The Eight Month Door

I have been painting our front door for 8 months.

I know, it’s ridiculous.

8 Months to paint a door seems excessive.

But it is an intricate door. The kind with all the squares in it. So much detail that people have reached out over social media begging me to tell them where I got my doors.

I shrug and tell them it was just left to me by the previous owners and deep down, I hate them.

Not because of anything other than the fact that those doors have been a pain in my side since I painted that first stroke onto its stained red front.

Old, stained red, and the type of wood that laughs at people who paint it, mocking them with its ability to soak up paint and make it seem like it never happened at all.

I would get a coat on and then a kid would need me, or it would rain for a week or the weather would be too cold, or honestly… I just would plain forget it. I’d forget about the door that needed love and attention and enough care to get it completely covered. Enough to make it stick.

I was in the middle of painting the final coat yesterday while the weather was perfect and my children were napping. I noticed the cracks and crevices of the door and the way that the paint soaked it all in in a way that was completely maddening yet carried depth and weight for me that I didn’t know I was going to see.

It was a moment. Holy and pronounced. The kind where you are knee-deep in thought but if you were on tape you would look like a dazed lunatic…. you know the kind.

You see we moved to this town less than 2 years ago.

Packed bags, plans failed, disappointment strong and feeling really really really alone.

Brushstroke.

Finding out we were pregnant.

brush stroke.

trying new churches.

brush stroke.

reconnecting with distant family.

brush stroke.

feeling sad and isolated.

brush stroke.

meeting new friends.

brush stroke.

staying connected with old ones.

brush stroke.

finding friendship with the elderly of our community.

brush stroke.

building a business.

brush stroke.

having a baby.

Brushstroke.

moving houses.

brush stroke.

I could go on.

But life doesn’t always take one coat. sometimes it takes 6 coats of paint before it becomes complete before the new door can really take on its new look.

Sometimes it takes more than a few hours, days, or weeks to make it feel complete before it actually looks like it was what it was meant to be.

Sometimes it takes staring at the mess of it and deciding that today is the day that we add another coat or two.

Sometimes it takes it being a sad-looking thing before it can be made beautiful and bright.

Sometimes all we need is to stop thinking that the door will paint itself and rely on the painter to do the work in the time that it is MEANT to be done not when we wish it was.
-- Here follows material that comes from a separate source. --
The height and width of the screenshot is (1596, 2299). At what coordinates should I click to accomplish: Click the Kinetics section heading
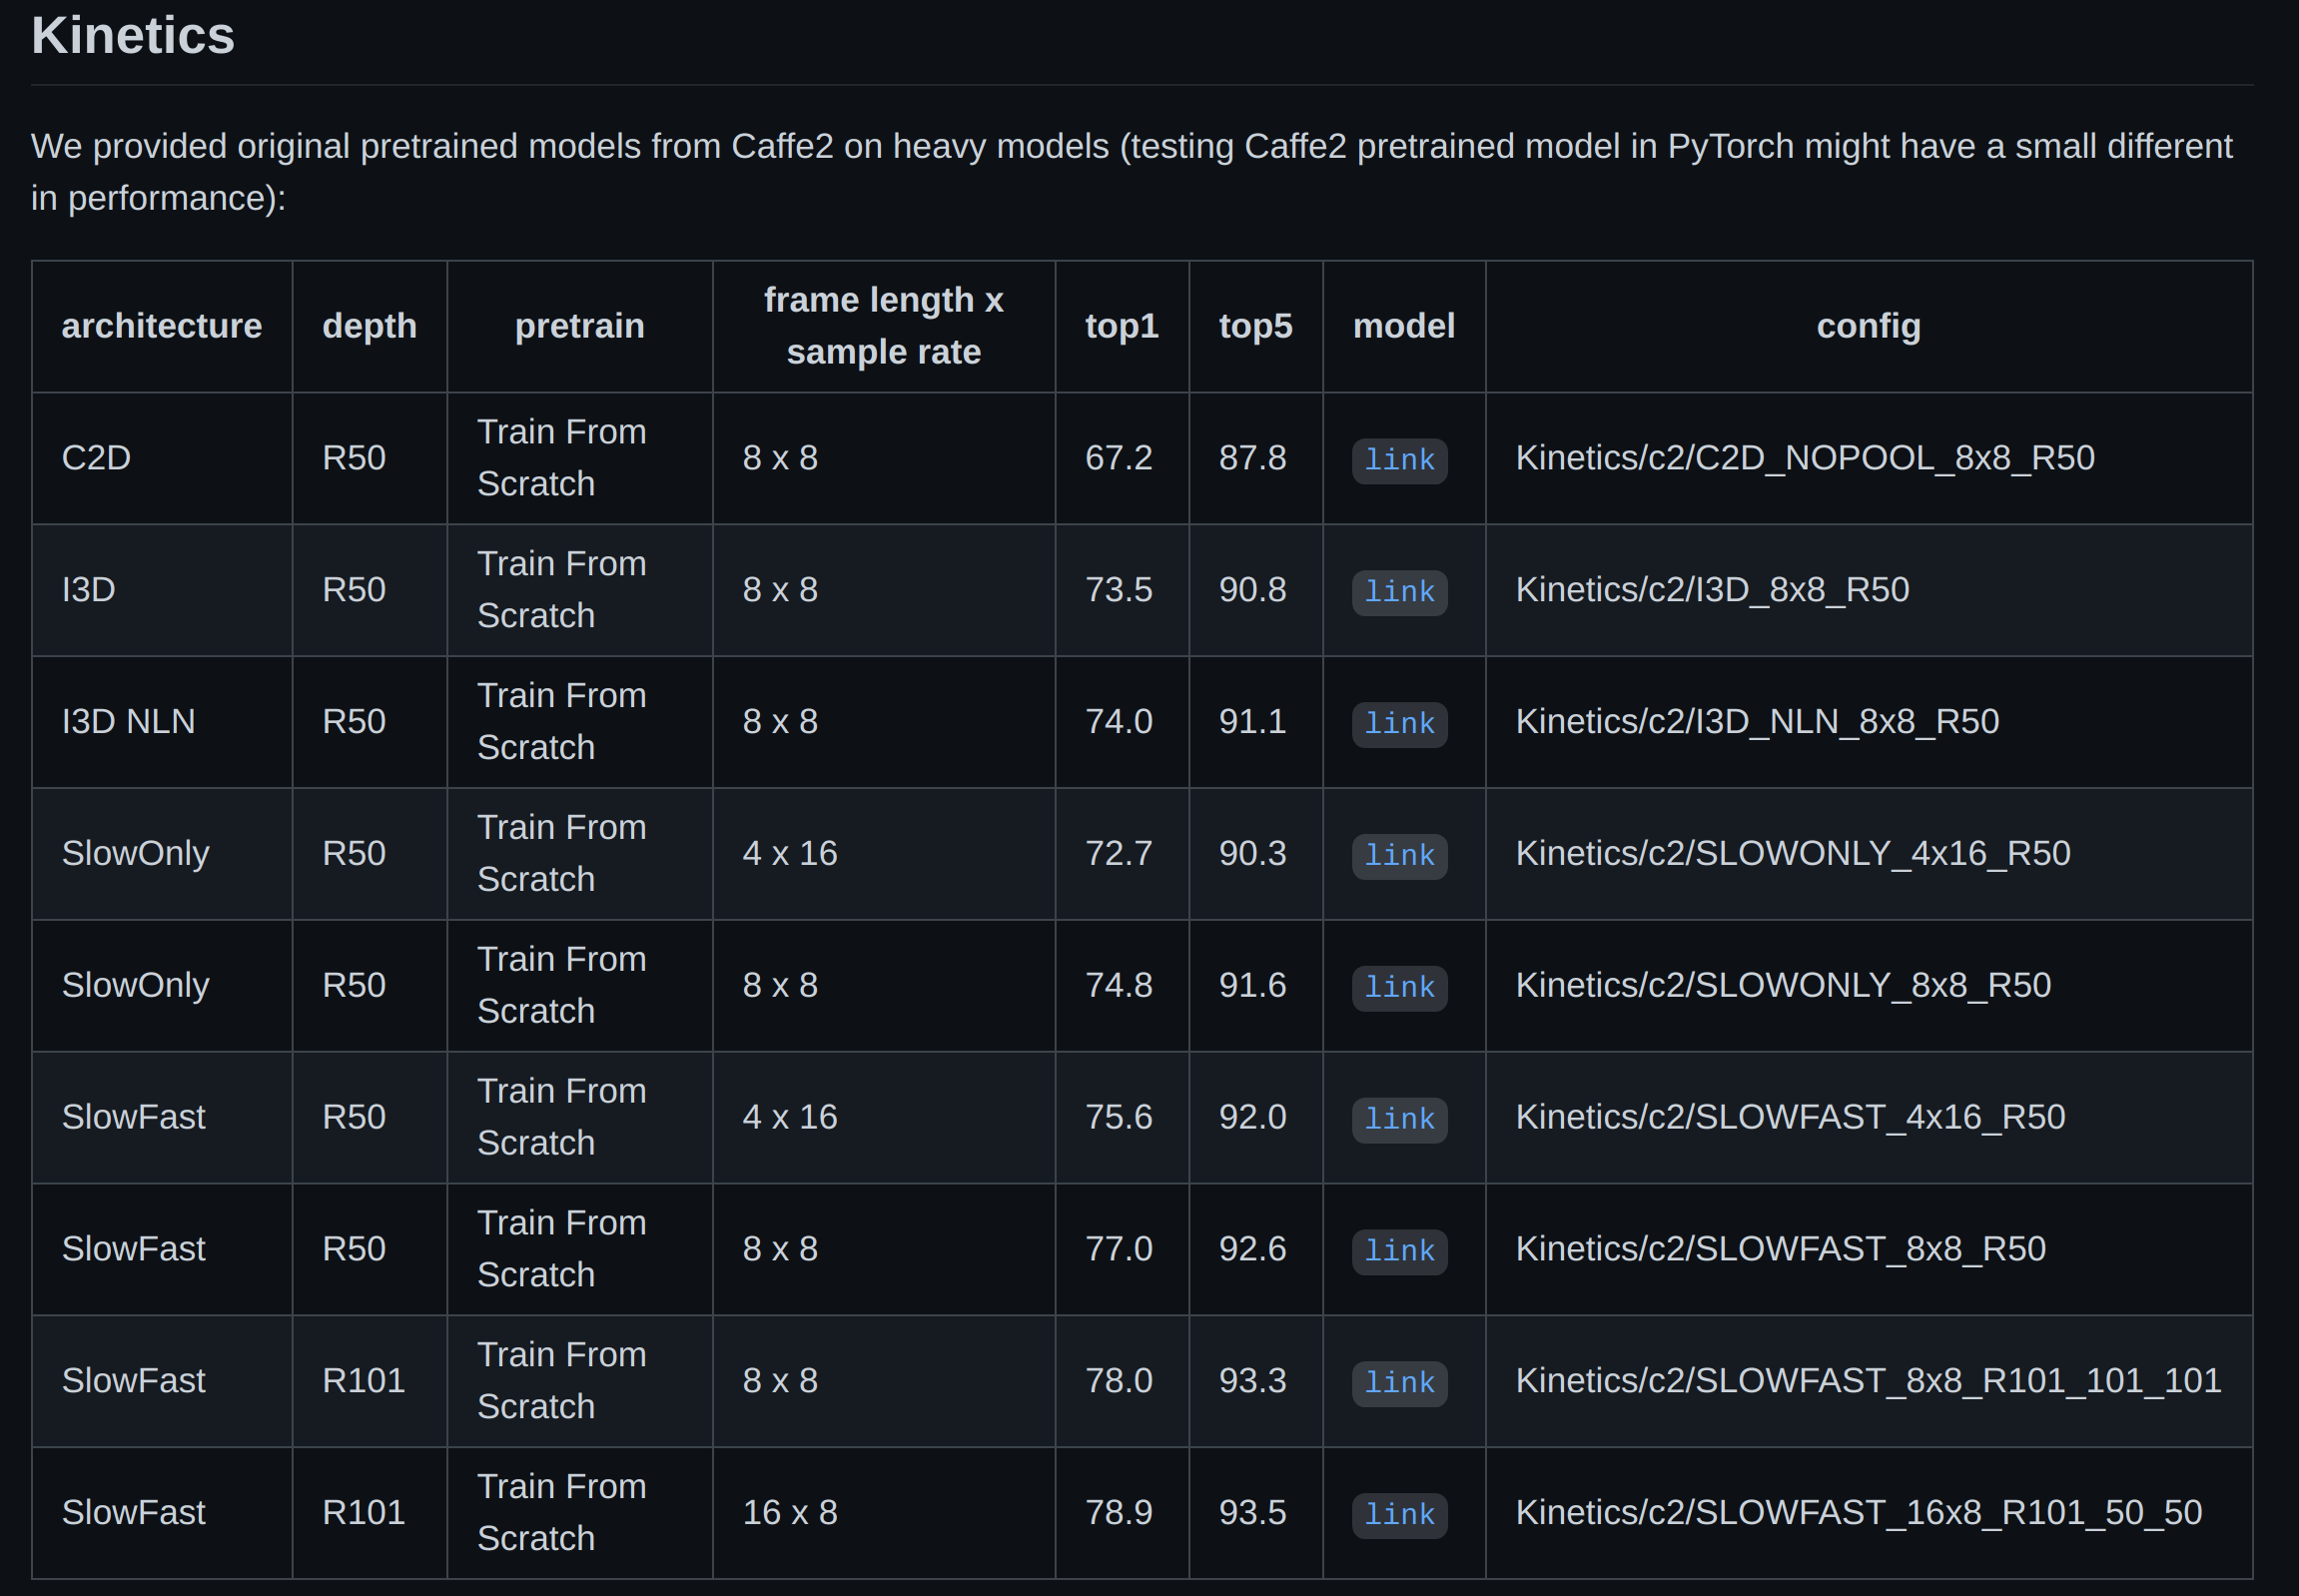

And as much as I wish it hadn’t taken me 8 long months to paint my door, I don’t think that painting faster would’ve made it better it would’ve just fooled you into believing that the door was finished long before it was time.

I’d like to believe that the process of the hard things in life can take a slap of paint and be done. But my brain and body and soul and mind beg to differ. They beg me to take one more coat. To wait, to let it seep in and change me. Let another season pass through and offer another coat that adds more light and dares me to see myself differently long enough to see myself as strong and maybe even brave. That even though my life looks much different than I ever imagined it is exactly the way it should be. When I wish that there were more layers and time could be pressed into fast forward for me to feel only the happy moments of life, I am struck by the stark reminder that oftentimes the happiest moments are birthed from stroking the paintbrush day by day on the darkest moments.

As I painted I kept thinking to myself, maybe this thing needs one more coat.

I asked my husband to stare at it more than he wanted to reassure me that it had enough.

But even with his reassurance, I am not sure I am convinced.

Maybe I will just wait eight more months and see.